依頼文 A: 文書の一節によると、筆者はI∴O∴S∴で高等魔術の理論と実践の基礎を約何年間学びましたか。
依頼文 B: 文書の一節から、「1990年中頃に話を戻すと、」で始まり「交流は途絶えてしまいました。」で終わる部分を一字も変えずに複製してください。

文書の一節:
____________
Instituta Mysterii

Do what thou wilt shall be the whole of the Law.

西洋の秘教伝統、とりわけ英国の綜合的魔術結社「黄金の夜明け」団に端を発するオカルト復興の潮流が、欧米に於いて再びその勢いを蘇生させたのは60年末から70年代にかけてのことでした。カリフォルニアの反抗文化は、クロウリーを注目すべきグルの一人として捉え、かつて彼の私設秘書でもあったイスラエル・リガルディーが『三角形の中の眼』を上梓するにおいて、欧米でのクロウリー再考の波が高まりました。リガルディーはクロウリーとのかつての苦い思い出を断ち切り、客観的にクロウリーとその魔術を評価することができるようになったことは我々にとっても幸運なことでした。
リガルディーの専門がむしろ、クロウリーのセレマ主義ではなく、かつて彼自身が所属していた「黄金の夜明け」(分派を含む) 潮流の活性化にあったことは間違いありません。リガルディーはクロウリーの有益な研究発表をその糸口として「黄金の夜明け」団の教義と実践を再活性化させ、それを世に問うことになったのです。彼は現代の西洋秘教伝統復興の第一人者であったことは間違いありません。

西洋の秘教伝統の潮流が、ここ極東の地、日本に辿りつくのにそう時間はかかりませんでした。その潮流が日本に漂着して以来、既に40年の歳月を数えるに至ります。さて、ここ日本において、「黄金の夜明け」団の潮流を真っ向から受け止め、それを実際の団としての体裁を整え、多くの団員の教育にあたった傑出した魔術師がいます。いうまでもなくI∴O∴S∴の主催者、秋端勉氏です。かつては私自身もその団のメンバーであり、約5年間にわたり高等魔術の理論と実践の基礎をそこで学びました。同団での集合儀式が活発に開催されていた1990年代の中頃の記憶は私自身の脳裏にも深く刻み込まれています。ロッジのメンバーは、団の季節の祝祭の儀礼を中心としたグループ・マインドの錬成に従事し、実際のテンプルでの集合活動に没頭していました。それはかつて日本では試みられたことすらない魔術の実験道場でした。ただ1990年代の末になるとこの動きは急速に終息し、現在に至ります。

1990年中頃に話を戻すと、この時期はI∴O∴S∴を中心とした様々な団体間の交流も活発で、私見ながら、この時期に限っては日本にも「日本魔術シーン」と呼び得る緩やかな連合体と活発な情報の交換が存在していました。残念ながら、現在はそのようなシーンは存在せず、当時交流していた団体で今も活発に活動している団体は、I∴O∴S∴を除くと、私が所属するO.T.O.ぐらいのものになってしまいました。魔術の交流の場は、主にインターネットの掲示板やSNSに移行し、不特定多数との交流が可能になったことに引き替え、以前のような密な交流は影をひそめることになったように思えます。私自身も一部の友人を除くと90年代中頃に活動を共にした同志との交流は途絶えてしまいました。
____________
データ抜粋:
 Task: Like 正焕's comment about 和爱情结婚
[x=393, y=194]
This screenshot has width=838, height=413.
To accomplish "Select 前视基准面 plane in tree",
____________
正しい出力 A: 約5年間です。

正しい出力 B:
1990年中頃に話を戻すと、この時期はI∴O∴S∴を中心とした様々な団体間の交流も活発で、私見ながら、この時期に限っては日本にも「日本魔術シーン」と呼び得る緩やかな連合体と活発な情報の交換が存在していました。残念ながら、現在はそのようなシーンは存在せず、当時交流していた団体で今も活発に活動している団体は、I∴O∴S∴を除くと、私が所属するO.T.O.ぐらいのものになってしまいました。魔術の交流の場は、主にインターネットの掲示板やSNSに移行し、不特定多数との交流が可能になったことに引き替え、以前のような密な交流は影をひそめることになったように思えます。私自身も一部の友人を除くと90年代中頃に活動を共にした同志との交流は途絶えてしまいました。